Biomarkers in the development of anti-angiogenic therapies for ovarian cancer
Epithelial ovarian cancer is the fourth most common cause of cancer death in European women. Although the effectiveness of current cancer treatments - surgical therapy in combination with chemotherapy - is high, the majority of women diagnosed with ovarian cancer will eventually relapse. Recurrent cancer is usually more drug-resistant; these reasons make apparent the need for more successful and permanent cancer therapies.
With the need for a more effective therapy comes lots of medical research.
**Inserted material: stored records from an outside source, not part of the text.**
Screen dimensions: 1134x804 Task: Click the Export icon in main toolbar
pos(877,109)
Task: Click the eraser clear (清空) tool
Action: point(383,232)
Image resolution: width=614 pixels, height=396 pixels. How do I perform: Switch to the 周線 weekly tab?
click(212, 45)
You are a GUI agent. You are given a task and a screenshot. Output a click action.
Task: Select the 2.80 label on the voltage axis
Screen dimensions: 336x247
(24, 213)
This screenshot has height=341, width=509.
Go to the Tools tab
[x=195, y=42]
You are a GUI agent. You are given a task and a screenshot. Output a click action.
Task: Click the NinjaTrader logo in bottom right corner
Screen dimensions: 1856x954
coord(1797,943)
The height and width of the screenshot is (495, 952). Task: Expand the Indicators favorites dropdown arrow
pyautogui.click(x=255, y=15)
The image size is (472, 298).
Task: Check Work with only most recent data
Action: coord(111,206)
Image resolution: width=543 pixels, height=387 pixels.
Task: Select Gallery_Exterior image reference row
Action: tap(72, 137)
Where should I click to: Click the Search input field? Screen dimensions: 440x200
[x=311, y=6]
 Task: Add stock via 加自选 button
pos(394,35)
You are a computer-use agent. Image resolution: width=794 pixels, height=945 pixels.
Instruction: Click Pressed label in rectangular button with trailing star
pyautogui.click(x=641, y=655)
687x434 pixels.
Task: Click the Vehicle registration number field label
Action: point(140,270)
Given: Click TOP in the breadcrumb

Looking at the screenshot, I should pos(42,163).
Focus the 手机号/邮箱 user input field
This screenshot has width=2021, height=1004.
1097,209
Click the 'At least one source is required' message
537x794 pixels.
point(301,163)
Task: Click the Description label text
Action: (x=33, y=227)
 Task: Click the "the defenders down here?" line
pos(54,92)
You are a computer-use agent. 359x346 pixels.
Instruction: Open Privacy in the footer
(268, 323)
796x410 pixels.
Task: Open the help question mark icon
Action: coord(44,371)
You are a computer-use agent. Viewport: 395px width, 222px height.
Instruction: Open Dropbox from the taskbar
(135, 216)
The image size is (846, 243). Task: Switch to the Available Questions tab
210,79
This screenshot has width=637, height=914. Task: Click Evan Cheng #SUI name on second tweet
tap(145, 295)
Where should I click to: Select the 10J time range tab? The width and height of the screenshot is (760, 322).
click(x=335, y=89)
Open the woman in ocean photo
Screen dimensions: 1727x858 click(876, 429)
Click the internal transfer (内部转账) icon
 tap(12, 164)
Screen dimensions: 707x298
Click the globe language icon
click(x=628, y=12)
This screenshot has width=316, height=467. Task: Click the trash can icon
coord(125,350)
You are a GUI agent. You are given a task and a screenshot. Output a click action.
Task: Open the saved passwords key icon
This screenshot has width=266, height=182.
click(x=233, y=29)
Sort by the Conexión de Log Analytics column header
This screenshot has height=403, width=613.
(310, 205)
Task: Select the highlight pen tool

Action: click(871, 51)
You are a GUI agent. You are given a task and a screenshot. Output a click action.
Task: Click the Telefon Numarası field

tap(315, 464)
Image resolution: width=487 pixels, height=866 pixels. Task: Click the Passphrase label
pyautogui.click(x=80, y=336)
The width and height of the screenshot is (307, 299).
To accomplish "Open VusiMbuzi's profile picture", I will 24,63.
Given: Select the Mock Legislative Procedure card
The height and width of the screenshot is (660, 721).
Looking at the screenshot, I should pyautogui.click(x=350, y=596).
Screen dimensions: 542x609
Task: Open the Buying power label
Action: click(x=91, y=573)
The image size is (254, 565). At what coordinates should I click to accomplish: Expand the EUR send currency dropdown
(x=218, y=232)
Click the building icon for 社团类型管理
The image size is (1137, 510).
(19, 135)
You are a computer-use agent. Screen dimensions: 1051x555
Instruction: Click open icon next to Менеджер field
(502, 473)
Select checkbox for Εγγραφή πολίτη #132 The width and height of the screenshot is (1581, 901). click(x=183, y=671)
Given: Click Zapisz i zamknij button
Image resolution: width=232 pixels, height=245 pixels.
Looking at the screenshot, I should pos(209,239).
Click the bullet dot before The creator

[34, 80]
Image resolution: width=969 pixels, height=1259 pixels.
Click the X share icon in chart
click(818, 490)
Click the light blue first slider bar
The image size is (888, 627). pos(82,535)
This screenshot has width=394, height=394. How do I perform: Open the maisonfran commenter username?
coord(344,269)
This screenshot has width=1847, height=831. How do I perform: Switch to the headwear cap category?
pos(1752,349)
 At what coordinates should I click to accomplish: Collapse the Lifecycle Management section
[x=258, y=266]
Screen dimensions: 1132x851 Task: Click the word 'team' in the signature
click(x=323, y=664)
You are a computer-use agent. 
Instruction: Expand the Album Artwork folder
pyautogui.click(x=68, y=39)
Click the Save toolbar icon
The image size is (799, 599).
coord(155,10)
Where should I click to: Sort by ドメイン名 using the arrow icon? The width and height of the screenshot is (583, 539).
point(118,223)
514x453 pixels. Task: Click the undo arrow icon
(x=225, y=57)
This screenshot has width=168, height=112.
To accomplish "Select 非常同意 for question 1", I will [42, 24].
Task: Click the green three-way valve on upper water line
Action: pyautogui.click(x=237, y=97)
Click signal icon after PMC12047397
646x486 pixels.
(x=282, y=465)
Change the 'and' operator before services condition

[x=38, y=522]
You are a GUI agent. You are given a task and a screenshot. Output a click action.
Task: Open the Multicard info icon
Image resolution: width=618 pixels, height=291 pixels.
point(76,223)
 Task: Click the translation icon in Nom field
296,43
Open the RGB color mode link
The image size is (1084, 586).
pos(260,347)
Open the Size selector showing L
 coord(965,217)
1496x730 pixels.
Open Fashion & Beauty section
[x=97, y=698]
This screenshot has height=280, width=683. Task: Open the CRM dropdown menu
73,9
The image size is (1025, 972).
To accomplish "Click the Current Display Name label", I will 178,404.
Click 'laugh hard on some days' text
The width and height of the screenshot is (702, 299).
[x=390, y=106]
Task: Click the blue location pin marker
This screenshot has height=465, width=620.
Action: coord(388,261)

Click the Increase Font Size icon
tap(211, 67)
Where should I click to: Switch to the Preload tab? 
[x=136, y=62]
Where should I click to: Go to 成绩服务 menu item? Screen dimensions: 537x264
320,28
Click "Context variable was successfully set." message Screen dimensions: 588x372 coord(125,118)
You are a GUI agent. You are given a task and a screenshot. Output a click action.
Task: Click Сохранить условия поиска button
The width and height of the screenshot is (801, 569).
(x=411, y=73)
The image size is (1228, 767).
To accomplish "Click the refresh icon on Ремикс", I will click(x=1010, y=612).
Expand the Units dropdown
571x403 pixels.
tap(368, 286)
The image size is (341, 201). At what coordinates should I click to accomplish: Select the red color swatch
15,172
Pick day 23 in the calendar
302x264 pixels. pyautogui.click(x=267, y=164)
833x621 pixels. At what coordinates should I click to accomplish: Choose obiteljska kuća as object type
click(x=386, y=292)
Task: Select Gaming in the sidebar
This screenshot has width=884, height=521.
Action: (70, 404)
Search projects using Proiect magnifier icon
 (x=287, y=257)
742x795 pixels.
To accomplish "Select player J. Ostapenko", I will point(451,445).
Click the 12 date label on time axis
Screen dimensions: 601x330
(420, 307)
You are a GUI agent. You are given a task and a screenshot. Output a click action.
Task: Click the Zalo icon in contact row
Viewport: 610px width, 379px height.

A greater understanding of the molecular pathways involved in tumor growth has led to significant research and development in targeted treatments. Particularly, the role of angiogenesis in tumor formation has led to drugs that attempt to halt the vascularization of carcinogenic tumors. Angiogenesis (the process by which new blood vessels are created) is vital to tumor growth and a particular receptor VEGF have emerged as the dominant pathway regulating angiogenesis. Typical systematic cancer treatments, such as chemotherapy, are not completely efficient in treating vascularized tumors because of the anatomical differences in tumor blood vessels. Tumor vasculature has poor flow and impaired transfer of nutrients - this leads to a reduced delivery of chemotherapeutic drugs to the tumor.
If angiogenic treatments could be used to stop the vascularization of tumors in ovarian cancer patients, there would be no possibility for the tumor to continue its growth. Multiple drugs have been used in clinical trials and have shown success in treating various advanced malignant tumors. One drug in particular, Bevacizumab, has shown particular success and has been approved by the FDA.
As shown in the table above, there has been significant success in anti-angiogenic treatment in extensive clinical trials of various drugs. One issue that arises, however, with the use of these drugs in the need to determine an optimal dose and combination/scheduling of when the drugs are taken.
Treatment for ovarian cancer is relevant to my life because of my grandmother's multiple battles with ovarian cancer. If there were a more successful first treatment of ovarian cancer, then relapse of drug-resistant forms would be less likely. A higher success rate is immediately necessary to prevent patients from having to battle cancer multiple times - with less success each time.